Emily Seiter, the school nurse at McClure Elementary School, said giving nonmedical professionals a role in the medical care for students has led to changing directives, a breach of student records, incorrect information being sent to families, and other mix-ups.

She and others said they are more concerned about a decision to organize vaccine “field trips” to city health centers for all unvaccinated children 14 and older, with parents signing permission slips for students to go on such trips but not being present for the administration of the shots.

At Lynch’s direction, the status of all unvaccinated city children 14 and older was changed from noncompliant to provisionally compliant. Children now have until April to get their vaccines; the district said it does not intend to send any child for immunizations without the permission slip.

Seiter and others say that parents should be present when children receive vaccines to receive information on the shots, possible risks, and side effects. And, they say, taking nurses out of the picture on vaccination compliance “doesn’t resolve that underlying issue that families aren’t getting the services they need.”

Many Philadelphia children are unvaccinated not because of parental objection, but “because they don’t have access to consistent health care. A lot of what we do as nurses is to figure out why that is and break down those barriers. We’re trying to get them comfortable with navigating the system,” Seiter said.

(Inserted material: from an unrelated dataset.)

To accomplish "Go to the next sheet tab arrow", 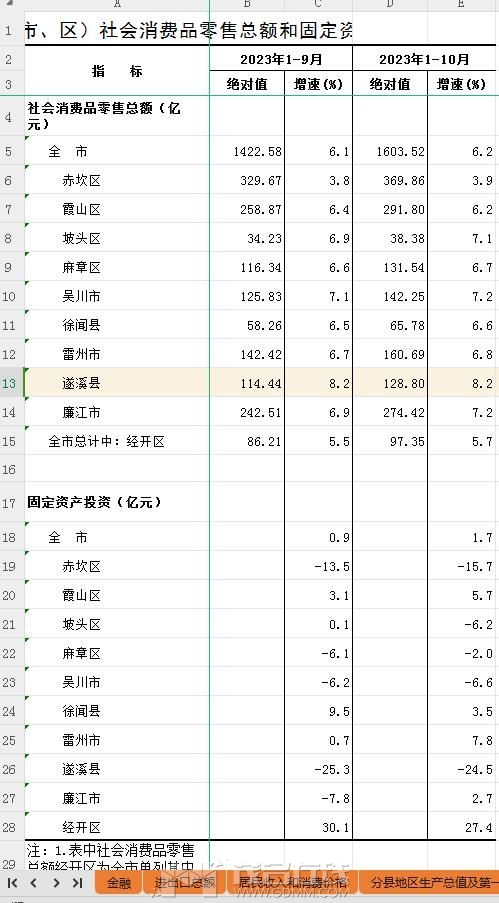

City health centers do allow minors as young as 14 to consent for vaccines, said James Garrow, a spokesperson for the Philadelphia Department of Public Health. The school nurses, however, said that students have already been turned away from health centers on the “field trips.”

Nurses also said the district encouraged them to distribute letters to the parents of unvaccinated students that would exempt them from vaccines based on religious, medical, or philosophical objections.

“I got 500 exemption letters,” said Patricia Melloy, another school nurse. “We have three children who are philosophically exempt in my school. Why would I push more?”

» READ MORE: Read more: District expands efforts to get students vaccinated

The percentage of unvaccinated students rose when nurses were stripped of the authority to exclude, they said. It has dropped this year with the renewed efforts, Lynch said. According to the most recently available numbers, 3,600 school-age children were unvaccinated. In April, there were 12,000.

“They’re just interested in their numbers looking good. They’re not looking out for the best interests of the students,” Susan Cook, another school nurse, said in an interview.

Lynch and Hite, in statements to the board and in an interview, disagreed with the nurses’ assertions. Lynch said medical professionals had been consulted on the decisions.

“There is a respect for the people engaged in providing health services to the children of the Philadelphia School District,” she said.